## Start Records to process

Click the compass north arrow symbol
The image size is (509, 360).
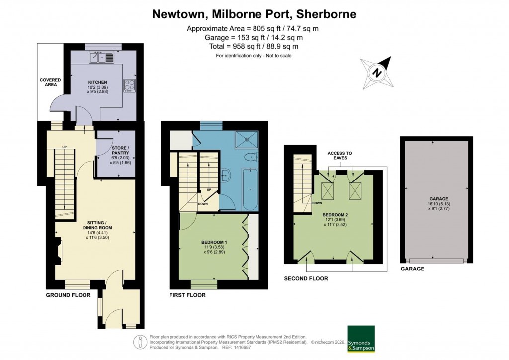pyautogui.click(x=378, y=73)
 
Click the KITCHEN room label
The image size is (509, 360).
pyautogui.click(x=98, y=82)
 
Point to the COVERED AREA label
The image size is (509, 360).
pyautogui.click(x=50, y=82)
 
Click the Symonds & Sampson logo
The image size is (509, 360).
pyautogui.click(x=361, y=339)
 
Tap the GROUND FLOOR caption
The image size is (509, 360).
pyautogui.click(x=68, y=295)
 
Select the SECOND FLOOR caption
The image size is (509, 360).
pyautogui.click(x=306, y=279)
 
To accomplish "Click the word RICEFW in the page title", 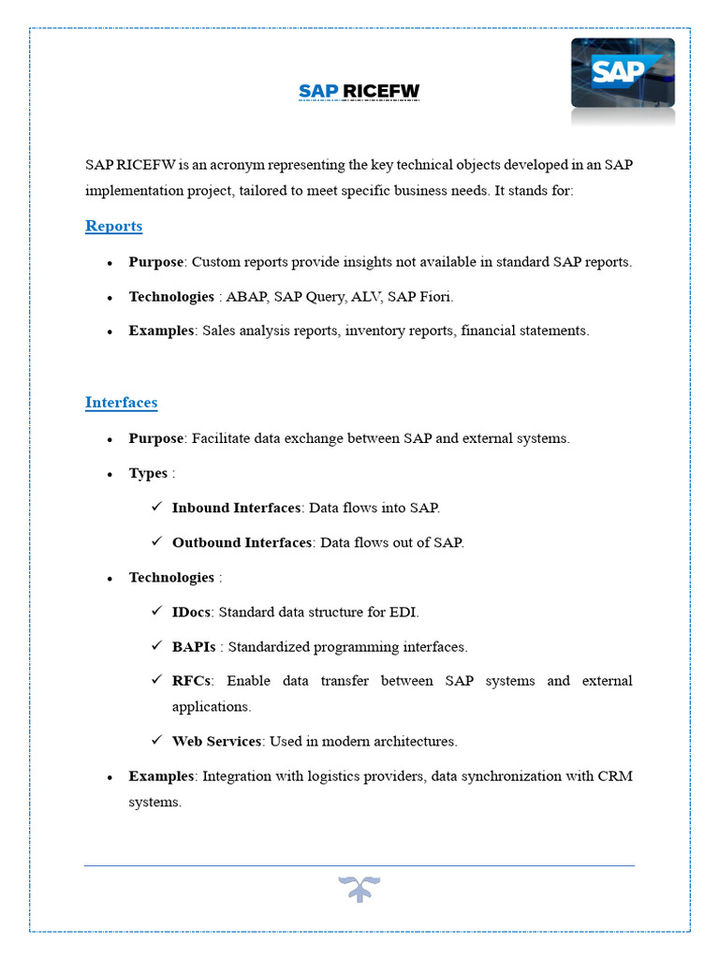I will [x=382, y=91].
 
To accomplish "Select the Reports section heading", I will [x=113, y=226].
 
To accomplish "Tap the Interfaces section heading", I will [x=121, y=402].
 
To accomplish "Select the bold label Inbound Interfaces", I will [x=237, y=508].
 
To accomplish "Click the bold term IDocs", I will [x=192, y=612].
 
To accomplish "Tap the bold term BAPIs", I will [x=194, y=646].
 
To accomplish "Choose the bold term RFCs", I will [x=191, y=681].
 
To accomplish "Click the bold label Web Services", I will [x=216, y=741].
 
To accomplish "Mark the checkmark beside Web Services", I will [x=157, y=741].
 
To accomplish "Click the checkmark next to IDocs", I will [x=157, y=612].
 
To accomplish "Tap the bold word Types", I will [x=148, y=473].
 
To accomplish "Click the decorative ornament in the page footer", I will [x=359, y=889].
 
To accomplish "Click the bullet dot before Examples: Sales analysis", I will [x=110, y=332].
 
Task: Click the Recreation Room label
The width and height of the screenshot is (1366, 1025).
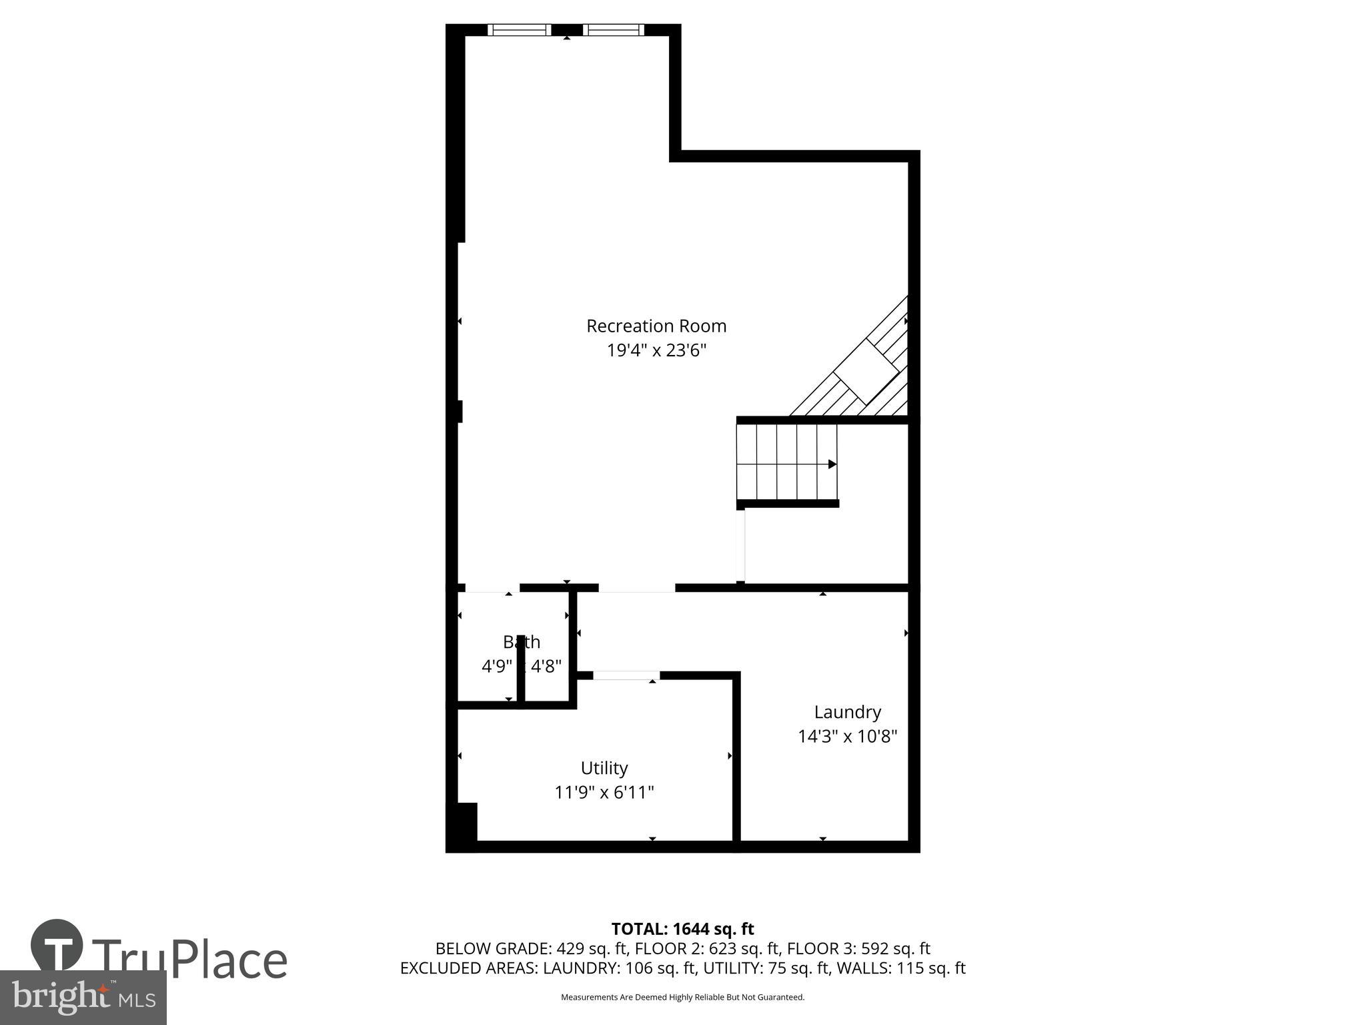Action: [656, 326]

## End Records to process

* [Your instructions]:
Copy the part of the items that opens with the line containing "Click the KITCHEN room label" and closes with the line containing "pyautogui.click(x=306, y=279)", reproducing every line between them unchanged.

* [Final result]:
Click the KITCHEN room label
The image size is (509, 360).
pyautogui.click(x=98, y=82)
 
Point to the COVERED AREA label
The image size is (509, 360).
pyautogui.click(x=50, y=82)
 
Click the Symonds & Sampson logo
The image size is (509, 360).
pyautogui.click(x=361, y=339)
 
Tap the GROUND FLOOR caption
The image size is (509, 360).
pyautogui.click(x=68, y=295)
 
Select the SECOND FLOOR caption
The image size is (509, 360).
pyautogui.click(x=306, y=279)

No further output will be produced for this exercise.